November 11 2014
The day I have been dreading from the bottom of my heart is quickly approaching. I can no longer pretend it doesn’t terrify me. I can no longer push it aside brusquely as unnecessary and I can no longer admit that I am utterly clueless. I need a new computer. I must bite the bullet and bravely venture forth into the land of high tech. (or in my case, medium tech.)
I am not entirely sure why the procurement of a new computer sends me into hyper panic. After all, I did graduate with a dual degree in Management Information Systems and Marketing. Never mind that my degree was obtained in the Stone Ages when we fed punch cards into a massive main frame computer and returned the next morning for a readout printed onto a ream of paper. My graduating class was one of the first groups of students who was trained on “desktop” computers – which were the diminutive size of a Fiat 500; revolutionary at the time I may add.
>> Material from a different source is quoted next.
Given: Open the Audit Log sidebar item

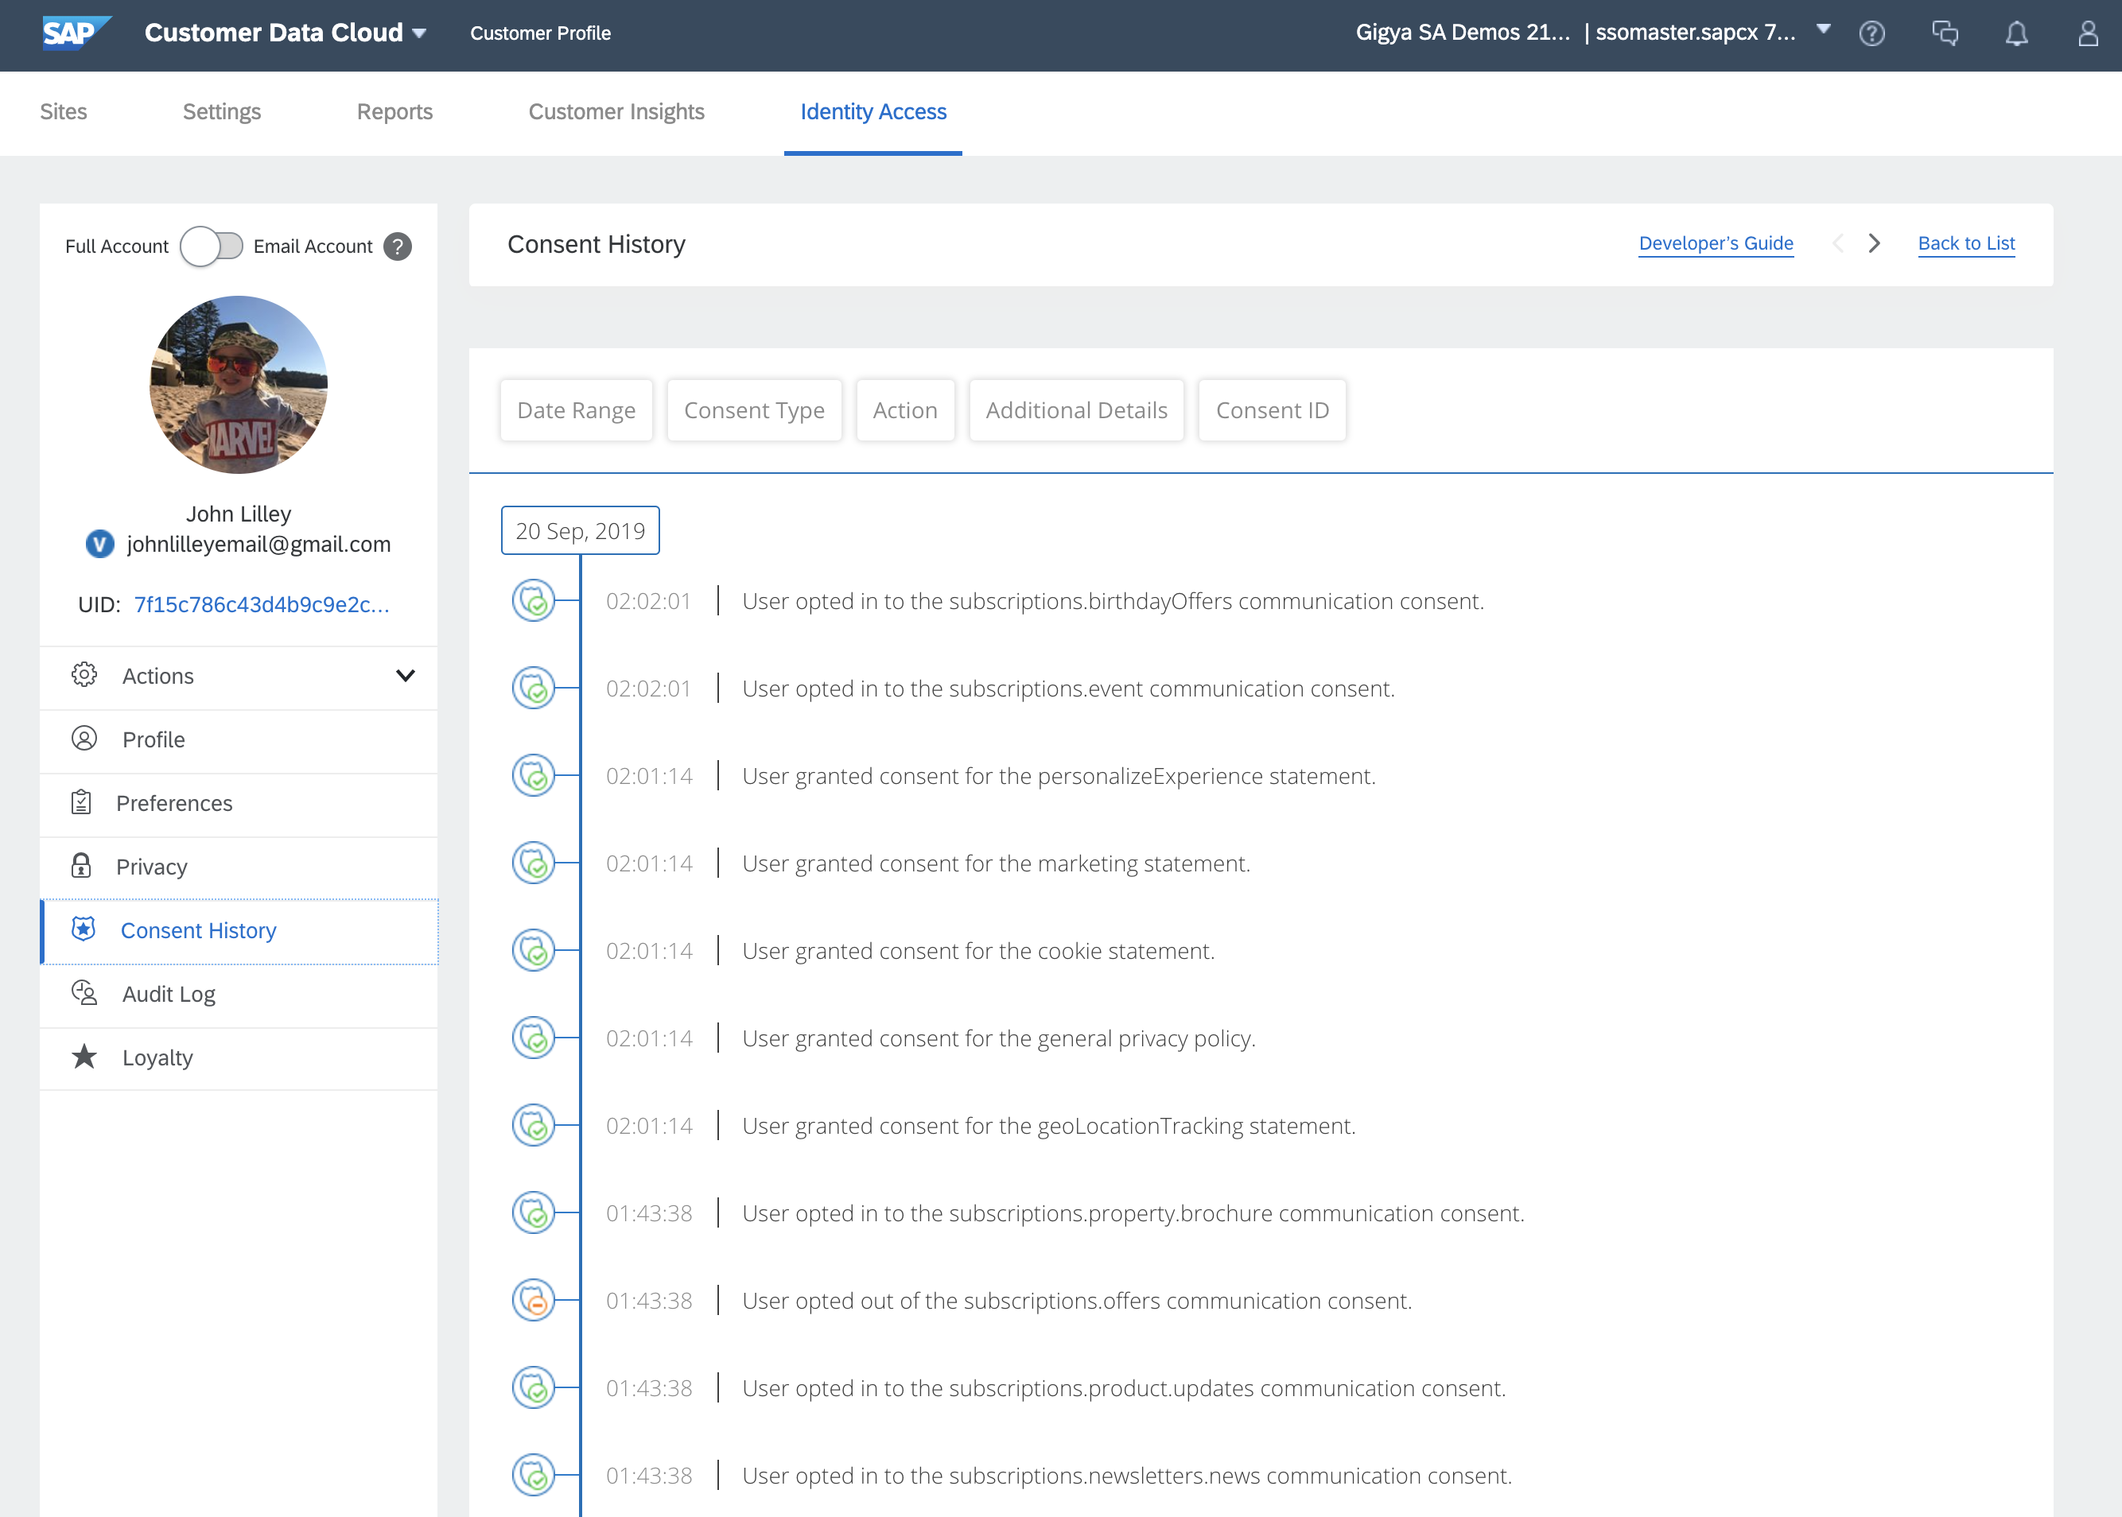Looking at the screenshot, I should tap(168, 994).
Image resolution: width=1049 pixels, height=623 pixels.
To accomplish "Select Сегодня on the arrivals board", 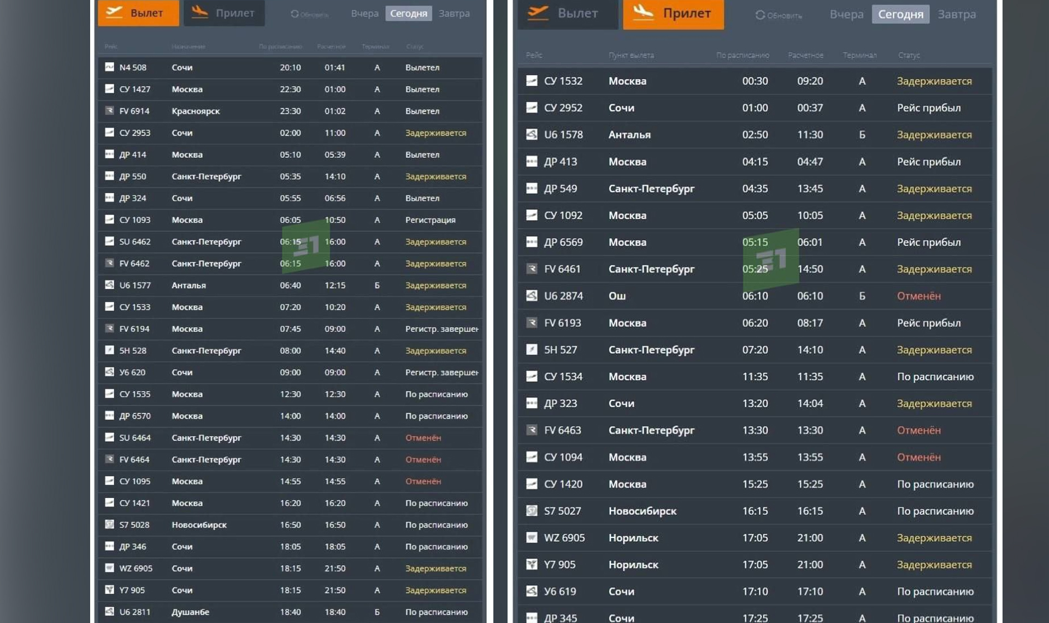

I’ve stayed relatively current with technology. I have never gasped or shaken my head at the production of smarter and smaller information systems and I have barely blinked as the highways of technology have gone into warp drive. I can navigate new software with a relatively low learning curve and I use technology at least a zillion times daily for work and entertainment. (Sidebar: This does not count the TV remote. I have never figured out how to use that thing.) I own a smart phone. I have not programmed it with 1,000 apps that keep me appraised of everything from Beyonce’s weight fluctuation to when to clip my fingernails, but I am perfectly capable of using it for the essentials: text, phone, email, Words With Friends gaming and, under duress, navigation. I can even “Spotify” so that I can rock out while I work.
So why do I break out in a cold sweat and feel like I am a mindless old lady when faced with the purchase of a new computing system? My old relic of a desktop still runs on Windows Vista – which my offspring snort and laugh at like a dog trying to catch butterflies with a cone on its head. I hold my head high and point out “It still WORKS and that it is not necessary to always have the latest and fastest version of every technology and that staying simple is how we pay for SOMEONE to go to University and SOMEONE else to golf.”
As I preach this Mom lesson of “not having to keep up with the Joneses” to the prodigal sons, I do not remind anyone of the horrific crash of 2011 in which I lost all my photos and contacts. Nor do I admit to my weekly hissy fits at frozen computers and the frequent foray into my desktop history to restore settings I suspect are magically transformed by Severus Snape. I have justified my antiquated operating system on a regular basis because the thought of venturing into the retail world and trying to hold an intelligent conversation about Gigglebytes and Ramrods and Operating Theatres and now Cumulus Clouds are enough to send me directly back into hiding under my desk. I would stay there longer but the dust bunnies’ and I fight for space and they usually win.
Heavy Sigh. Time is marching on and my business is expanding, my patience is waning and the inevitability of technology is smacking me directly in the forehead. The day is here so I am pulling up my big girl panties and charging full speed into the foray of Samsungs, Macbooks, Dells, Asus and Lenovos. But God help me – if a pimply faced young sales person rolls their eyes one time at my naiveté I am going to beat them over the head with my pile of punch cards and them wrap them up with a ream of paper output and leave them right there on the sales floor.
PS – Big shout on Veteran’s Day to my Dad, brother, all of my Uncles and the countless persons who are noble and selfless and enable us to live in a place where I live without fear and have hope on a daily basis. I am humbled by you.